EXCERPT PROVIDED ▸
I wouldn't mind having this patch and patch 4 if the invalidation they
restore were in a correct state -- b3a81d0841a9 ("mm: fix KSM data
corruption") isn't correct to start with.

It is complicated, so please bear with me. Let's study this by looking
at examples this time.

> > > Only for the soft-dirty case, but I think TLB invalidation is required
> > > there because we are write-protecting the entries and I don't see any
> > > mechanism to handle lazy invalidation for that (compared with the aging
> > > case, which is handled via pte_accessible()).
> > 
> > The lazy invalidation for that is done when we write-protect a page,
> > not an individual PTE. When we do so, our decision is based on both
> > the dirty bit and the writable bit on each PTE mapping this page. So
> > we only need to make sure we don't lose both on a PTE. And we don't
> > here.
> 
> Sorry, I don't follow what you're getting at here (page vs pte). Please can
> you point me to the code you're referring to? The case I'm worried about is
> code that holds sufficient locks (e.g. mmap_sem + ptl) finding an entry
> where !pte_write() and assuming (despite pte_dirty()) that there can't be
> any concurrent modifications to the mapped page. Granted, I haven't found
> anything doing that, but I could not convince myself that it would be a bug
> to write such code, either.

Example 1: memory corruption is still possible with patch 4 & 6

  CPU0        CPU1        CPU2        CPU3
  ----        ----        ----        ----
  userspace                           page writeback

  [cache writable
   PTE in TLB]

              inc_tlb_flush_pending()

REQUIREMENT A ▸ Extract every line of the records that contains the word "button", treating uppercase and lowercase as different.

INPUT FOR THIS TASK ▸
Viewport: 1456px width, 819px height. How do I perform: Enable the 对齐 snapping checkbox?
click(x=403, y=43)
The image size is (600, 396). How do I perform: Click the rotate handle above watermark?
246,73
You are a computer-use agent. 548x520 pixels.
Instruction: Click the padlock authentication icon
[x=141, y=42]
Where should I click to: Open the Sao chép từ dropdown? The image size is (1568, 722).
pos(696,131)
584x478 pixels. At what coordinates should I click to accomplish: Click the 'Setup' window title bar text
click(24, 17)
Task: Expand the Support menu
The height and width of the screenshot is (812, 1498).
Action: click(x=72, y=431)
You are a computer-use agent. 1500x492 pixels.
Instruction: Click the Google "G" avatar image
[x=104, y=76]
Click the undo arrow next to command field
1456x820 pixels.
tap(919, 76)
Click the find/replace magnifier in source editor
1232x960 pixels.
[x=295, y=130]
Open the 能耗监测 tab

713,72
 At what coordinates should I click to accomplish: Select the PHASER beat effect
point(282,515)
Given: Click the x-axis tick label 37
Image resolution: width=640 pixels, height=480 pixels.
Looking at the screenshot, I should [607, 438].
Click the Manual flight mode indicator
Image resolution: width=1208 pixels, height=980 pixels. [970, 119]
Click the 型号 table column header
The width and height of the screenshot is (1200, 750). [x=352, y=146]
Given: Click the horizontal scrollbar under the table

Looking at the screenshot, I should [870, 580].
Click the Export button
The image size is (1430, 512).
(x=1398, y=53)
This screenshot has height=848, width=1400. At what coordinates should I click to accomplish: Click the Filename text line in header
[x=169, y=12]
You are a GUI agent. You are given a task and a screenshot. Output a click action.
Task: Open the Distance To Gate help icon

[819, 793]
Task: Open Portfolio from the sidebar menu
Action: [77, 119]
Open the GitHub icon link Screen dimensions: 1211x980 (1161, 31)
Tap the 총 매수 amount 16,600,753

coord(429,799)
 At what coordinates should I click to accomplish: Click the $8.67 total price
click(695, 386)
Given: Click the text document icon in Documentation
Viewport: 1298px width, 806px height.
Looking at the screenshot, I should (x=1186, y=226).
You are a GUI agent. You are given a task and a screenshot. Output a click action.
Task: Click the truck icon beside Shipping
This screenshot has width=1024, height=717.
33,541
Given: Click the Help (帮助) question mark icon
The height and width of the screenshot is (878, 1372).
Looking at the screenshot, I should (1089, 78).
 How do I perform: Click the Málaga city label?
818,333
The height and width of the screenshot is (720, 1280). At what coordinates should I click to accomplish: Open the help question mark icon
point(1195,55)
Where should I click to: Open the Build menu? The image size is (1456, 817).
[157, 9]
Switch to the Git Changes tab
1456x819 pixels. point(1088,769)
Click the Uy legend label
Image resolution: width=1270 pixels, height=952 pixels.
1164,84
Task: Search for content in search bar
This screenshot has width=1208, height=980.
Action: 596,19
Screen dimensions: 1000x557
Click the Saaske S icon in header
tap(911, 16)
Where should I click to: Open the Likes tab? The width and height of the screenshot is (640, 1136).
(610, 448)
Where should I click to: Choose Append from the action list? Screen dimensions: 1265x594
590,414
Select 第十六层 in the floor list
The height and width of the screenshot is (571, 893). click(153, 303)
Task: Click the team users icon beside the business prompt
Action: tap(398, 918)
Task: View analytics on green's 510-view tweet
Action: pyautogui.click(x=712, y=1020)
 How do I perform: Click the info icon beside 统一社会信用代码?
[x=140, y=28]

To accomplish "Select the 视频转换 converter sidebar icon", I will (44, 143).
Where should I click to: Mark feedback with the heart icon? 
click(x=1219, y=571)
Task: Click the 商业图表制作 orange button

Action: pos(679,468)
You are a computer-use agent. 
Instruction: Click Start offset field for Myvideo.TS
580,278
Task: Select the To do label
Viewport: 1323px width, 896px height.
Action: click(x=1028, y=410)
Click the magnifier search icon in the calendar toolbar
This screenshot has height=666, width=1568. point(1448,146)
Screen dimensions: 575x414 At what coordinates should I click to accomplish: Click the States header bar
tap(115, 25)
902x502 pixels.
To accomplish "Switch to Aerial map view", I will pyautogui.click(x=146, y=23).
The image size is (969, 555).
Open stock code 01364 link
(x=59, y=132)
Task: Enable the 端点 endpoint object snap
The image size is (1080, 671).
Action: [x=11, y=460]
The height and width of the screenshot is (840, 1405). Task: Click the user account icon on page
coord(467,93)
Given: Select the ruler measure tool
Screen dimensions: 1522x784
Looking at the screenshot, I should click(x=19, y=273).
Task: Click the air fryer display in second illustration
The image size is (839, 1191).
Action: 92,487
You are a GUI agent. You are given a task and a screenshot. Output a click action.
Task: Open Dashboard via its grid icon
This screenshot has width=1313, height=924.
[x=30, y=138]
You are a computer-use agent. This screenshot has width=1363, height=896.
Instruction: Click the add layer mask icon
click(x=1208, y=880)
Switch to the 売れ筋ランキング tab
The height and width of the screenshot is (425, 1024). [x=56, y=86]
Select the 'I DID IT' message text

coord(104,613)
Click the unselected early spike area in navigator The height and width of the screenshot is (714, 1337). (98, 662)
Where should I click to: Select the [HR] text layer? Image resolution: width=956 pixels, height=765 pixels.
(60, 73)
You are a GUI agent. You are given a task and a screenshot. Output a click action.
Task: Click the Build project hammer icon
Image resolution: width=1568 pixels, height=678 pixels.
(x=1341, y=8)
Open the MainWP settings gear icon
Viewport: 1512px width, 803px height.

REQUIREMENT B ▸ In the excerpt on TLB invalidation, which commit does the writer say isn't correct to start with?

CORRECT OUTPUT A ▸
Click the Export button
Task: Click the 商业图表制作 orange button

CORRECT OUTPUT B ▸ b3a81d0841a9 ("mm: fix KSM data corruption")